Records provided:
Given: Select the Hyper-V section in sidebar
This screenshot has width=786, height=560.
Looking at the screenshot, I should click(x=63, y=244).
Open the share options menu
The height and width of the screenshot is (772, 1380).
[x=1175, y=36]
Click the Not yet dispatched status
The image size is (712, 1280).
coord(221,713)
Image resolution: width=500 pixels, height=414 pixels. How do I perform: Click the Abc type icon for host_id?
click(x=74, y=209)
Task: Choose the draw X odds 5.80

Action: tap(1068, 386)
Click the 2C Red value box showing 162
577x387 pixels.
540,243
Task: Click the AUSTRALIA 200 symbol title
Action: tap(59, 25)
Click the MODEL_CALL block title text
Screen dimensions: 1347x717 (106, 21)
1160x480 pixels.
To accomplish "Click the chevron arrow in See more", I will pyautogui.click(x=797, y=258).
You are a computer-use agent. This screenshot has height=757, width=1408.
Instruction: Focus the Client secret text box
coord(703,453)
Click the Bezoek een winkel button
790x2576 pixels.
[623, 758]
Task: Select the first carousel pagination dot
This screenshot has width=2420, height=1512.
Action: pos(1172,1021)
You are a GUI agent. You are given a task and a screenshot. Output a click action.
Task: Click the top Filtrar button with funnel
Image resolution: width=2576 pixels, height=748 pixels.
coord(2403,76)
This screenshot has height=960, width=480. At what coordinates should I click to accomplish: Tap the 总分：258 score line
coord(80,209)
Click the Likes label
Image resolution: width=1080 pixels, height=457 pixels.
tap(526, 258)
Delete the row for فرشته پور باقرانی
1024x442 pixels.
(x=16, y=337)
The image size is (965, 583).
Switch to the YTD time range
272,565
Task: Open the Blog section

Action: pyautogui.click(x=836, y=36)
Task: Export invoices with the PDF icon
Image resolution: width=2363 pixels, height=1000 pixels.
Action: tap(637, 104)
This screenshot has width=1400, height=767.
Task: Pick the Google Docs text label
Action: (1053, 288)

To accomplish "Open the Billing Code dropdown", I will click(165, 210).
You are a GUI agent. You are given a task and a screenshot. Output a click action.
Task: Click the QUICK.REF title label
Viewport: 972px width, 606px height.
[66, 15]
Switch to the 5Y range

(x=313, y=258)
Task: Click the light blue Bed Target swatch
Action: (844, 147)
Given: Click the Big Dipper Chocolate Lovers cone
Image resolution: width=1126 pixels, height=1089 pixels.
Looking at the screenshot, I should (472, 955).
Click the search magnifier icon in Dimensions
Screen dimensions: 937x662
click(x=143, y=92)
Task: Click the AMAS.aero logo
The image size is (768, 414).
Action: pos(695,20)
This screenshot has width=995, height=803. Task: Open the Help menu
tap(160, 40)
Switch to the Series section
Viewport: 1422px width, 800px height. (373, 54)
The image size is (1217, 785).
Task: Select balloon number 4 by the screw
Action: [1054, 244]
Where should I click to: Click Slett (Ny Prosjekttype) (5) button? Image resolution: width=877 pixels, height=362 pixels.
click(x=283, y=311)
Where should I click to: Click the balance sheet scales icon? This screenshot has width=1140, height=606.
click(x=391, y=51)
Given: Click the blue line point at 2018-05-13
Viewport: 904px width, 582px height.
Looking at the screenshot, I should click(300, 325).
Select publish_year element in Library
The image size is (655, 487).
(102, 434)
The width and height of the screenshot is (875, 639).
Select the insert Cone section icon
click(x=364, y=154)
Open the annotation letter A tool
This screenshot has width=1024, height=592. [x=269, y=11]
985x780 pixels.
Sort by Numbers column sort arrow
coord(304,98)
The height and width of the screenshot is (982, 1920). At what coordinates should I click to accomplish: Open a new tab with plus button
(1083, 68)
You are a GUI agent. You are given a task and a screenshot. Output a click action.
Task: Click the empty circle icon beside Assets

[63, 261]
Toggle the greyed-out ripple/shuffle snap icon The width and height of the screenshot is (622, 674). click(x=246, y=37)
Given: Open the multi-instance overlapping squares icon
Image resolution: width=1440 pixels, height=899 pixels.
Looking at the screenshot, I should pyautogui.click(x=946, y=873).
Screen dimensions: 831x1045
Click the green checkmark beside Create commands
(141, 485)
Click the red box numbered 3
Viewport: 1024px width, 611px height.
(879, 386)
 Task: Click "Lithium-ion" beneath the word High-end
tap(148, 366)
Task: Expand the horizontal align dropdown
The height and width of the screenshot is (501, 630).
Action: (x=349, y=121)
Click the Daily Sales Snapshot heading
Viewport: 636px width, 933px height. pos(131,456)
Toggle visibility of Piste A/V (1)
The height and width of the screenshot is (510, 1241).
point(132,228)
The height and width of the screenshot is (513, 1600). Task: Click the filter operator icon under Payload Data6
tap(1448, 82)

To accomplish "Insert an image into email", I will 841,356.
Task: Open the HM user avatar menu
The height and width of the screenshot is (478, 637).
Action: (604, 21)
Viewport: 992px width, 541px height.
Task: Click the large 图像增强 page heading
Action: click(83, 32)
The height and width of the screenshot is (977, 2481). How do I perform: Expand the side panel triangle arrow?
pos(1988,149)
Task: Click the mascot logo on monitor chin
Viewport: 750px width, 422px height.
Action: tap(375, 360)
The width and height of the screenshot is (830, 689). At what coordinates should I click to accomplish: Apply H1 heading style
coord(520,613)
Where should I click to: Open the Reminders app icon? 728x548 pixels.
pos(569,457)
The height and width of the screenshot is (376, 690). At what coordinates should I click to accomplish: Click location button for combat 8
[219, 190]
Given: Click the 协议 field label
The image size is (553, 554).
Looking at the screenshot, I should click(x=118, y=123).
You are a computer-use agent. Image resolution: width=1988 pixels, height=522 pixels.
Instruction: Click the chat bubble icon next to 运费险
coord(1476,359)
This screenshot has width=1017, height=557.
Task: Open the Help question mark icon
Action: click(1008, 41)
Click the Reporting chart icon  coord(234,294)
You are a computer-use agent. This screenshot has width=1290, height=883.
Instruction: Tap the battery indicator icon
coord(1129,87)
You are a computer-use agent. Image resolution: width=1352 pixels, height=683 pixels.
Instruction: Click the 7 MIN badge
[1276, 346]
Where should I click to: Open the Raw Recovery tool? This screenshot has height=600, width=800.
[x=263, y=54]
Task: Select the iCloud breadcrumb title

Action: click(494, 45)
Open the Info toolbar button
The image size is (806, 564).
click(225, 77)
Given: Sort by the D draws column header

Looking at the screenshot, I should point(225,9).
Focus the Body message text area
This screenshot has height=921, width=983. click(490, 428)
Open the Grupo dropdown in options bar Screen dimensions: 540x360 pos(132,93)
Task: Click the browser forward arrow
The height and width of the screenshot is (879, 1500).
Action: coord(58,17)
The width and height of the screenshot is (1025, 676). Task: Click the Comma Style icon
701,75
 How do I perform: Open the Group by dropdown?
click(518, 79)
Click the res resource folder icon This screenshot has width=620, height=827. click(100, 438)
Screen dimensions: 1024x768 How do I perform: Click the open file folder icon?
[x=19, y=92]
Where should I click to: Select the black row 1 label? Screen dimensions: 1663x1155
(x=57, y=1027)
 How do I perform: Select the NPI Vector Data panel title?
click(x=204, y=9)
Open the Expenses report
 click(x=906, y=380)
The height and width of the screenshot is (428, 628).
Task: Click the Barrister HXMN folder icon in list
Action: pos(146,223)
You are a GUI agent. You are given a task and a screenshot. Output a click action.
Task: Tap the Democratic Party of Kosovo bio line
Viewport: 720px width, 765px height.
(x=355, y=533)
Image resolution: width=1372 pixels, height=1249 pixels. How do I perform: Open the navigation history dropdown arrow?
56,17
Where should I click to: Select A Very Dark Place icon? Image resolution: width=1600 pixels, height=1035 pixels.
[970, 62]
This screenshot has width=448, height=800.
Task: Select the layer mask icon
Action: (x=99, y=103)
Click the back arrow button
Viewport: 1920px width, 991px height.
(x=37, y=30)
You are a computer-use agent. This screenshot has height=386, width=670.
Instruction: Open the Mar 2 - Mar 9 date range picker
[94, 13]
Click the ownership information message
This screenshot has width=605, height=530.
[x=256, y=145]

How to complete this task:
Check each line of the material above for "will" and say how many lines contain it, giving the number alone.

Response area:
3